The enclosure provides four hardware configurations for the drives: JBOD, which treats them as two separate disks, RAID 0 (striping), RAID 1 (mirroring), and SPAN, which turns the two into a single virtual drive. This is set not by a driver or utility which could cause support and compatibility issues, but with a pair of small switches on the back of the case.

I opted for JBOD, as one of the 1 TB SSDs had previously been the external SSD with the greater part of my Home folder on it, which I wanted to keep intact. I ensured that I not only had a Time Machine backup of that, but also made a copy of much of it to my Samsung X5 before shutting down, installing both disks in the enclosure, and trying it out.

I connected the enclosure to one of the USB-C ports on my iMac Pro, powered the enclosure and my external RAID up, and once all lights were blue, started the Mac up. Because there’s no software configuration for this enclosure, everything just worked. I formatted the new SSD inside it, and remembered to set Time Machine to back up that disk as well, as by default new disks get added to the exclude list in the Time Machine pane.

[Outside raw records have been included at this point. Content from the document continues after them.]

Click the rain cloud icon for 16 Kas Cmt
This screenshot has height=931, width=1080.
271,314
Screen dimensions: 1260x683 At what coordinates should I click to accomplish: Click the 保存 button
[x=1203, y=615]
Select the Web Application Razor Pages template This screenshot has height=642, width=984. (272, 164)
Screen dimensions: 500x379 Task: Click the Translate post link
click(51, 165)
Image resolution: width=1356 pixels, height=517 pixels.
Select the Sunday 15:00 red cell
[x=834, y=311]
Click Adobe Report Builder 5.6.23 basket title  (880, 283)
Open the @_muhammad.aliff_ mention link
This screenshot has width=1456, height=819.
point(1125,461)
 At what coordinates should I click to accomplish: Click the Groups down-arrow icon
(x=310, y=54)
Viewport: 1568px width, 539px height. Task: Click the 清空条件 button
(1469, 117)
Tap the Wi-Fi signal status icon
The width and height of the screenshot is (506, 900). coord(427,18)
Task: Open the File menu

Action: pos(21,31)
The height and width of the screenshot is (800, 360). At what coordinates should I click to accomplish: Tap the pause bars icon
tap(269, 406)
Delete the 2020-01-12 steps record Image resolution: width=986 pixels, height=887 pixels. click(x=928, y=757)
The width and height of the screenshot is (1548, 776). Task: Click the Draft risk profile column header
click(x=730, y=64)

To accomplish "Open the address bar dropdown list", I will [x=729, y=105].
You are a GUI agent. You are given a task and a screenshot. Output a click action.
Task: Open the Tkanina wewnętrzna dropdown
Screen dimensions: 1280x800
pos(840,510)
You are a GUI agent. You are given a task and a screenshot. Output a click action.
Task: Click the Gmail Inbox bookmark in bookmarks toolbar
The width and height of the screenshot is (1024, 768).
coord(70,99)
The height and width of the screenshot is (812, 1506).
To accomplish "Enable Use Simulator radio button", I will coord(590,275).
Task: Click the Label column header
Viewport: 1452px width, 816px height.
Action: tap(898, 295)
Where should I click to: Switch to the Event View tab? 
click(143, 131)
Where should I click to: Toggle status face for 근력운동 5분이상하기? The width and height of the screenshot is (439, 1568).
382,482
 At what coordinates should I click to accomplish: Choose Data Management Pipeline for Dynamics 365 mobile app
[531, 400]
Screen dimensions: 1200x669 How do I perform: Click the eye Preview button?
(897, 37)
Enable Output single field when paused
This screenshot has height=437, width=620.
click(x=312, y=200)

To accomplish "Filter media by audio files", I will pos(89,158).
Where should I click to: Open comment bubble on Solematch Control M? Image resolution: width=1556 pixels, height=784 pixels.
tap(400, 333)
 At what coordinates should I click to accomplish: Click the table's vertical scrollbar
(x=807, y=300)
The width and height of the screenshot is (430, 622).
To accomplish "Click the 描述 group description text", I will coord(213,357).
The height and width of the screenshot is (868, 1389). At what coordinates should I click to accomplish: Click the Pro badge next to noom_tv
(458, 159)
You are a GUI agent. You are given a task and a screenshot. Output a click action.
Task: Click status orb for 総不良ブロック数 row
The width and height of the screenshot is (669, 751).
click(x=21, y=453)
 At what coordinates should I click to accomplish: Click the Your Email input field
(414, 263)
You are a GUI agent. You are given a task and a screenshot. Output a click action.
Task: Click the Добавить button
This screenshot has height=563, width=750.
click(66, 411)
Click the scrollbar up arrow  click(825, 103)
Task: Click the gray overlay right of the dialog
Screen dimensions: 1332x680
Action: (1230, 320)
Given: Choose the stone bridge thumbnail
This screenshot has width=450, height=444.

I used a Finder Alias rather than symbolic link from the old SSD to my main Home folder on my iMac Pro’s internal SSD. Because the name of the existing AFPS volume hadn’t changed when it was moved from its old external case to the new StarTech enclosure, macOS didn’t bat an eyelid and the alias worked fine, as would a symlink of course. If you reformat the disks to run as a RAID pair or spanned into a single virtual disk, you need to ensure that the volume name remains the same for previous aliases/links to continue to work.

Tested using Blackmagic Disk Speed Test, the two SSDs in the StarTech enclosure deliver almost identical performance to other similar SATA SSDs running over USB 3.1: they read at around 530 MB/s, and write at 470-500 MB/s. I’ve now doubled my external working storage without losing another USB-C port, and without the expense of a 2 TB SSD.

Had the StarTech enclosure not offered its RAID and SPAN options, configuring the two drives as one would have been more tricky. Unlike some file systems, such as ZFS, APFS isn’t designed to span physical disks. AppleRAID, as offered by RAID sets in Disk Utility, has some significant limitations, notably the fact that you can’t boot from a RAID set. However, in addition to RAID levels 0 and 1, it does offer the option to concatenate physical disks into one. My preferred software option would have been SoftRAID, but it neither supports spanning nor APFS, although the latter is coming soon in version 6.

So for the moment, unless you use hardware support for spanning or RAID 0, as offered in this StarTech enclosure, a multi-disk system will deliver multiple volumes rather than using the drives together as a single disk, which seems surprisingly primitive for a mature operating system like macOS.